Dès février prochain, l'Ukraine pourrait recevoir 3 à 5 milliards d'euros par an « grâce » à la Russie. Les 27 États membres de l'UE ont en effet donné leur feu vert définitif à l'accord sur l'utilisation des bénéfices supplémentaires provenant des avoirs de Moscou gelés par le bloc suite à l'invasion des troupes du Kremlin en Ukraine. Selon l'accord, 90 pour cent de ces ressources seront destinées à l'armée de Kiev et le reste à la reconstruction du pays.

L'accord

Actuellement, selon les estimations de Bruxelles, environ 210 milliards de dollars de réserves de la Banque centrale russe sont immobilisés au sein de l'UE, plus précisément dans ce que l'on appelle les dépôts centraux de titres (CSD, selon l'acronyme anglais), c'est-à-dire les sociétés qui gèrent les finances. titres, agissant comme intermédiaires entre les investisseurs et les banques centrales. L'une d'elles est basée à Bruxelles : elle s'appelle Euroclear et c'est une multinationale qui compte en son sein différents actionnaires, de JP Morgan (qui l'a fondée) à l'État belge, en passant par diverses banques européennes. D'après ce qui a été révélé jusqu'à présent, c'est dans les caisses d'Euroclear que se trouve la majeure partie des actifs de la Banque centrale russe gelés par l'UE avec ses sanctions (au total, on parle d'actifs d'environ 180 milliards d'euros).

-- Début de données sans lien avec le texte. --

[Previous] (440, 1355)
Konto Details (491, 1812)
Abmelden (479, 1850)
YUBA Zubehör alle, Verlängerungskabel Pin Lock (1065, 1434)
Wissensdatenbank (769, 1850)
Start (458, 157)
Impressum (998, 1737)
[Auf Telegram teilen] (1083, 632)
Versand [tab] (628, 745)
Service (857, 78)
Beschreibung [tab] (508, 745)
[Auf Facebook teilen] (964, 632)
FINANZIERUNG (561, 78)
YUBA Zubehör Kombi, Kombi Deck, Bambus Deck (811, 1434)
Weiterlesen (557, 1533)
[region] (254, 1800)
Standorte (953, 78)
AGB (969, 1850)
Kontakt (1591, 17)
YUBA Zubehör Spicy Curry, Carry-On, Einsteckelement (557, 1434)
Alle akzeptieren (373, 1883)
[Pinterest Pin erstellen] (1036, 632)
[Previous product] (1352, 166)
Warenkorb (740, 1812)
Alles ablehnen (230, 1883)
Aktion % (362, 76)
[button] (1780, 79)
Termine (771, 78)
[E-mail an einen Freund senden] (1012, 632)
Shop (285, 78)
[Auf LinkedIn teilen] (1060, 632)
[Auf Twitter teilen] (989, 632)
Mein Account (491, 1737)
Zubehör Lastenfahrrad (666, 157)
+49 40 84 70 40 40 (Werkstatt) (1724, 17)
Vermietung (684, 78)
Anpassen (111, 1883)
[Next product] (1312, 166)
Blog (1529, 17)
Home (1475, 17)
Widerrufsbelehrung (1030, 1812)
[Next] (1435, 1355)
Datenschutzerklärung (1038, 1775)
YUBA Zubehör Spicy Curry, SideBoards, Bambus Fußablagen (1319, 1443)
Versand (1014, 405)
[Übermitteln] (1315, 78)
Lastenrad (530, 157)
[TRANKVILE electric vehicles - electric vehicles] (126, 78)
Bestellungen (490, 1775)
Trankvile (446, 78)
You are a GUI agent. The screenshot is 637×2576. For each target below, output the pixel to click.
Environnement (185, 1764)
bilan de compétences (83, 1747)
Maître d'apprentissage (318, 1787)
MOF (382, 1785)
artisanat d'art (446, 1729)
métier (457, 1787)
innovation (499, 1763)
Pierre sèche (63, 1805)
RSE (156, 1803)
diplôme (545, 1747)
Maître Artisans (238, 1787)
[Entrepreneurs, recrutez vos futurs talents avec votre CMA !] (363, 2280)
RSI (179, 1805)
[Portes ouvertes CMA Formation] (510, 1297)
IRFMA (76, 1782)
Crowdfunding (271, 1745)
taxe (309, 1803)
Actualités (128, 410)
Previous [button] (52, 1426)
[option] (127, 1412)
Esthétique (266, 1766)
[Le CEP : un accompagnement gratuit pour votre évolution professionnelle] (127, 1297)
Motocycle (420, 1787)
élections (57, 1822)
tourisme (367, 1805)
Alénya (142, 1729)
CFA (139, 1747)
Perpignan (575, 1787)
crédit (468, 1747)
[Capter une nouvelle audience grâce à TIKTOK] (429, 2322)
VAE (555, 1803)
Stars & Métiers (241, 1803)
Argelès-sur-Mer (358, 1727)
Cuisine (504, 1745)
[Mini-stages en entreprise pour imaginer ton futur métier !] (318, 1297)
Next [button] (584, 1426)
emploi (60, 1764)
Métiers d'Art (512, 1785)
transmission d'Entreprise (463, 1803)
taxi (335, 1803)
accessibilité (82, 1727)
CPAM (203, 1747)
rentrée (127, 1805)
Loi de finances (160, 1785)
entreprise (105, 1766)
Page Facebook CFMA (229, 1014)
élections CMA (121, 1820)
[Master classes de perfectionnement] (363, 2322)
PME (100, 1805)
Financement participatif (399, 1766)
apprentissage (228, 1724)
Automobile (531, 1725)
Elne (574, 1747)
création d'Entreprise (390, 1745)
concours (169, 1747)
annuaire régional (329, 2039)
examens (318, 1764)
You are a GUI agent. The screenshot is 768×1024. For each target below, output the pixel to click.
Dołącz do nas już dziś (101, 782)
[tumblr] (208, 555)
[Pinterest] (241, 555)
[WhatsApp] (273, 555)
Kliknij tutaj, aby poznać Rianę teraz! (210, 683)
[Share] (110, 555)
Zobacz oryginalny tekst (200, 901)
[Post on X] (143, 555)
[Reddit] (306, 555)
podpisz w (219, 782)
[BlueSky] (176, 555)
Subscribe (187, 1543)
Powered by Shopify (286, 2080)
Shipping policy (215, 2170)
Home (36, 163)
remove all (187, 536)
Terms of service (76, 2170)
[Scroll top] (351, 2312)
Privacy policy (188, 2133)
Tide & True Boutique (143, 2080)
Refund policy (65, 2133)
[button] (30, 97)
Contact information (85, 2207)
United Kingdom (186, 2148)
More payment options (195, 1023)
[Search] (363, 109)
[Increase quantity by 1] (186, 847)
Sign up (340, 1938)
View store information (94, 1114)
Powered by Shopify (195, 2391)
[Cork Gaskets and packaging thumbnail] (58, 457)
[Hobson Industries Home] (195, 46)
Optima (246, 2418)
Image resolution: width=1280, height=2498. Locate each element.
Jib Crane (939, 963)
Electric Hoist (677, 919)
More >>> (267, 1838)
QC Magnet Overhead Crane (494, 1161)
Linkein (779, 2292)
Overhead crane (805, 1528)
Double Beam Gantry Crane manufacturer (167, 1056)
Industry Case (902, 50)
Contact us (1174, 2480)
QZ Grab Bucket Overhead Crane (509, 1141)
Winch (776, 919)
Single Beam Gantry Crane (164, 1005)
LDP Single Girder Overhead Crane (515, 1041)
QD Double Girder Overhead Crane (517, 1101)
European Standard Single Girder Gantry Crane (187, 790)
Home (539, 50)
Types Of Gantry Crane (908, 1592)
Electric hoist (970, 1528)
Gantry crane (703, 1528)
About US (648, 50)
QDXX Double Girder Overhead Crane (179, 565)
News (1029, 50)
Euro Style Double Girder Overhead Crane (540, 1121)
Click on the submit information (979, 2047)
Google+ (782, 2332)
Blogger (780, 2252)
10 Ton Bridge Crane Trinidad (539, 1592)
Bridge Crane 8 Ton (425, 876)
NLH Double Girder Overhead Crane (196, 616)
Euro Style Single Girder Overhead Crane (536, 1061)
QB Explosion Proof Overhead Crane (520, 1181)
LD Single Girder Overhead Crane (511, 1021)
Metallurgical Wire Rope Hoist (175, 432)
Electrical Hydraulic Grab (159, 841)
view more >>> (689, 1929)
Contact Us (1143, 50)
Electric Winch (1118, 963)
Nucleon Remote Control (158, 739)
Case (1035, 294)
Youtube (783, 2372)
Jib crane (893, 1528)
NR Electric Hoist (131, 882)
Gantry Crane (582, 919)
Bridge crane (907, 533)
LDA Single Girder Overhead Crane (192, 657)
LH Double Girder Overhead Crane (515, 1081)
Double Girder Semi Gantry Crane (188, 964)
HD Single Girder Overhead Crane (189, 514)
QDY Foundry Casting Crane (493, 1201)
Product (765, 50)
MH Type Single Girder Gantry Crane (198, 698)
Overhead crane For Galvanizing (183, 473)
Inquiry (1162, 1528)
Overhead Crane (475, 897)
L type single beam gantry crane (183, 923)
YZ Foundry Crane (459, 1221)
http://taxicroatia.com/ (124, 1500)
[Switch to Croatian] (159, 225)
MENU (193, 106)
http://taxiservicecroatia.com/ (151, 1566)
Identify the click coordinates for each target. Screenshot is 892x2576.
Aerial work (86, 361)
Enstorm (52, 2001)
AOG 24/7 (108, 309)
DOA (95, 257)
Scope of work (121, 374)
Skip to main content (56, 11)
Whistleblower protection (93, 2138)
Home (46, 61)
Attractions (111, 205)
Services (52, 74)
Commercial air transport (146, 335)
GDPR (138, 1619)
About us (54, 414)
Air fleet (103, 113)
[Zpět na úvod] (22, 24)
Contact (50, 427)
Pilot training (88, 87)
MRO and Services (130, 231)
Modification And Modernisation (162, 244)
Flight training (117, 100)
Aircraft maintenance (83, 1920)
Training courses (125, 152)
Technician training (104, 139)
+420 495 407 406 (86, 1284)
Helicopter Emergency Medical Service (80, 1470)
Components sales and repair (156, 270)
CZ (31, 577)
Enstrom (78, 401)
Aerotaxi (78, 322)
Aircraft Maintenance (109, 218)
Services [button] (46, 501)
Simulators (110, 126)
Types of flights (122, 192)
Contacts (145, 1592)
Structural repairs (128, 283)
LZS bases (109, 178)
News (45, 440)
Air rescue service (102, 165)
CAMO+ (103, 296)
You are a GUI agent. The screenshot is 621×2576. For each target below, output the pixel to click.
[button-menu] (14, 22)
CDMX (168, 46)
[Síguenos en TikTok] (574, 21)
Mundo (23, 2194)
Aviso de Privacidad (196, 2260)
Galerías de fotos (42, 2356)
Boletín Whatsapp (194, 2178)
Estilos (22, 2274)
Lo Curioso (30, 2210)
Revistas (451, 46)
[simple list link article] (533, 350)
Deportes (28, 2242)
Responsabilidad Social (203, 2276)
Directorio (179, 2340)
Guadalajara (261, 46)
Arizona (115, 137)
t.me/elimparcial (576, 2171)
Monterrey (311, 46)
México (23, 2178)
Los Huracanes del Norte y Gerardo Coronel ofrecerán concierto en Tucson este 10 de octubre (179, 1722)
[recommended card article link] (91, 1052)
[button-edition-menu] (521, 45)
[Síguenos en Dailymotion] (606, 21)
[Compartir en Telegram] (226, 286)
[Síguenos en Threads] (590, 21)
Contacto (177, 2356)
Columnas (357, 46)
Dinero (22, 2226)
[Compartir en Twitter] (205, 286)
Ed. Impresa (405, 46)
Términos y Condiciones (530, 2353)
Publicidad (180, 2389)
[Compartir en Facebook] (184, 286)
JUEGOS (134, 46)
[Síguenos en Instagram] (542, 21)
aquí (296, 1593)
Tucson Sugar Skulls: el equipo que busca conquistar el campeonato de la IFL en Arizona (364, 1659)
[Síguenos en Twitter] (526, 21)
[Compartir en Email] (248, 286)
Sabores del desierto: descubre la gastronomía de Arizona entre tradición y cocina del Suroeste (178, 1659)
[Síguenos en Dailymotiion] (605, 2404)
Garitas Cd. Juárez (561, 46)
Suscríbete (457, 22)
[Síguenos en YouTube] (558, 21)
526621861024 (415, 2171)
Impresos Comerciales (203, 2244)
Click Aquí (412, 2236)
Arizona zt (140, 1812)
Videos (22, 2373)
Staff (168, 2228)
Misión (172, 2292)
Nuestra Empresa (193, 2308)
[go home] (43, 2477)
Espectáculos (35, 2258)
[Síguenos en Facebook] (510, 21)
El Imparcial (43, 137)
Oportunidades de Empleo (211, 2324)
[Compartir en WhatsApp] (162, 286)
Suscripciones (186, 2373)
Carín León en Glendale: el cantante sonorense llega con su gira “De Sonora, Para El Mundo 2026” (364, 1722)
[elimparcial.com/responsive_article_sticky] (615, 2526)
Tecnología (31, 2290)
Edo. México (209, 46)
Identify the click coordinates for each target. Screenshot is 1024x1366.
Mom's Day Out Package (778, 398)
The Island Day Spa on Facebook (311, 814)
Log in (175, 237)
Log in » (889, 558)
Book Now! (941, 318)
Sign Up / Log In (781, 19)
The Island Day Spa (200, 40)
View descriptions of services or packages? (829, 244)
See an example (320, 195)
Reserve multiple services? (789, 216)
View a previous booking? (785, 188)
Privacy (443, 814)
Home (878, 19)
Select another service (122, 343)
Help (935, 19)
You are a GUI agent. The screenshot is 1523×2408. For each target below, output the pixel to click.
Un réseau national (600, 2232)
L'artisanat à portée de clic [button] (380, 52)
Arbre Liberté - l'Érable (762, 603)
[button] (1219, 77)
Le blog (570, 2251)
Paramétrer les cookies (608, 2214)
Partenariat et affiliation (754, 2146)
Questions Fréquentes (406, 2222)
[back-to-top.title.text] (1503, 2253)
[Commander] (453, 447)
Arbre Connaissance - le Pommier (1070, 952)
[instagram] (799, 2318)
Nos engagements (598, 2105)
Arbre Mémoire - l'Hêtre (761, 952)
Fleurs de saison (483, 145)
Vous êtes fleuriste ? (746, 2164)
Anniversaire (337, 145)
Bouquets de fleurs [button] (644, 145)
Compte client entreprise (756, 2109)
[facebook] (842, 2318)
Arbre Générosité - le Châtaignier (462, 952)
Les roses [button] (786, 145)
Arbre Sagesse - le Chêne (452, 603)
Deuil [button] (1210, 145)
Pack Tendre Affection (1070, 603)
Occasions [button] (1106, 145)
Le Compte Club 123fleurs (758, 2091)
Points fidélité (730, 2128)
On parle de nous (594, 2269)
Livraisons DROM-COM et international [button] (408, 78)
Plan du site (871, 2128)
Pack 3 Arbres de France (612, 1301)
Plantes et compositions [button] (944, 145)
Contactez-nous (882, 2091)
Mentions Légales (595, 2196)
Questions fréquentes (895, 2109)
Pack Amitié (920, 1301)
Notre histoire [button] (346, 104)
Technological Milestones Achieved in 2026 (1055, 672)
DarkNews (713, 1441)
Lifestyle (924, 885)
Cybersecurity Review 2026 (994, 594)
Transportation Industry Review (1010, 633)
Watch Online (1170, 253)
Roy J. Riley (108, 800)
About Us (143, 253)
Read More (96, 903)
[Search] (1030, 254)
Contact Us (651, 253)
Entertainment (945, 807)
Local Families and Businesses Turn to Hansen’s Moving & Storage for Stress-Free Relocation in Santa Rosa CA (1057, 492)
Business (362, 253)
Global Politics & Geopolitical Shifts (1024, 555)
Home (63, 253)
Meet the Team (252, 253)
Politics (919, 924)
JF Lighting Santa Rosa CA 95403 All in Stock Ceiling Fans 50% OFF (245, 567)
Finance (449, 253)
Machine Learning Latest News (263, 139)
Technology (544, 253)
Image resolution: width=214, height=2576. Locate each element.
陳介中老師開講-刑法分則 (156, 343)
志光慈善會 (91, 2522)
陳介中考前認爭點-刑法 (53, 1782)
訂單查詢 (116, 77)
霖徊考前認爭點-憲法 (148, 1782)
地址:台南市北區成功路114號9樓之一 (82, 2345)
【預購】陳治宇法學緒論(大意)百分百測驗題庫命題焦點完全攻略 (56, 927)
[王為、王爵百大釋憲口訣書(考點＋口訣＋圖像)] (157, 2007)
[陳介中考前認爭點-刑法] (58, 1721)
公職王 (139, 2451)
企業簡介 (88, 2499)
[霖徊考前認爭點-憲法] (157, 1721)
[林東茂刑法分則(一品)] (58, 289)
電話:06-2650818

Les représailles de Moscou

Toucher à ces actifs est compliqué, et même la présidente de la BCE, Christine Lagarde, a mis en garde contre les risques juridiques et les répercussions d'une telle décision : « Passer du gel des avoirs à leur confiscation, puis à leur utilisation, est quelque chose qui doit être examiné très attentivement » car « Cela commencerait à briser l’ordre juridique international que vous souhaitez protéger », a déclaré Lagarde en avril. Des inquiétudes qui semblent avoir été surmontées par les juristes bruxellois. Moscou a déjà annoncé des représailles : la première mesure a été le gel de 800 millions d'euros d'actifs détenus par trois grandes banques européennes en Russie, dont plus de la moitié par la seule banque italienne Unicredit.

Combien Kiev va collecter

Les craintes juridiques et les représailles ne semblent pas inquiéter Bruxelles. L'accord prévoit l'utilisation non pas des actifs eux-mêmes, mais des intérêts courus sur les dépôts. Selon les estimations des experts, ces intérêts s'élèveront à 3 milliards d'euros rien qu'en 2024 et pourraient atteindre 5 milliards par an en 2025. 90 pour cent de ces fonds devraient être consacrés à l'achat d'armes pour l'Ukraine, tandis que 10 pour cent serviront à reconstruction.

Selon les projets de l'UE, l'Ukraine recevra le premier paiement des intérêts courus après le 15 février. Les bénéfices réalisés avant cette date « seront conservés par Euroclear pour gérer d'éventuels risques tels que ceux découlant d'une action en justice en Russie », écrit l'agence de presse Bloomberg. Rien qu'en 2023, Euroclear a collecté près de 4 milliards d'intérêts sur les actifs russes.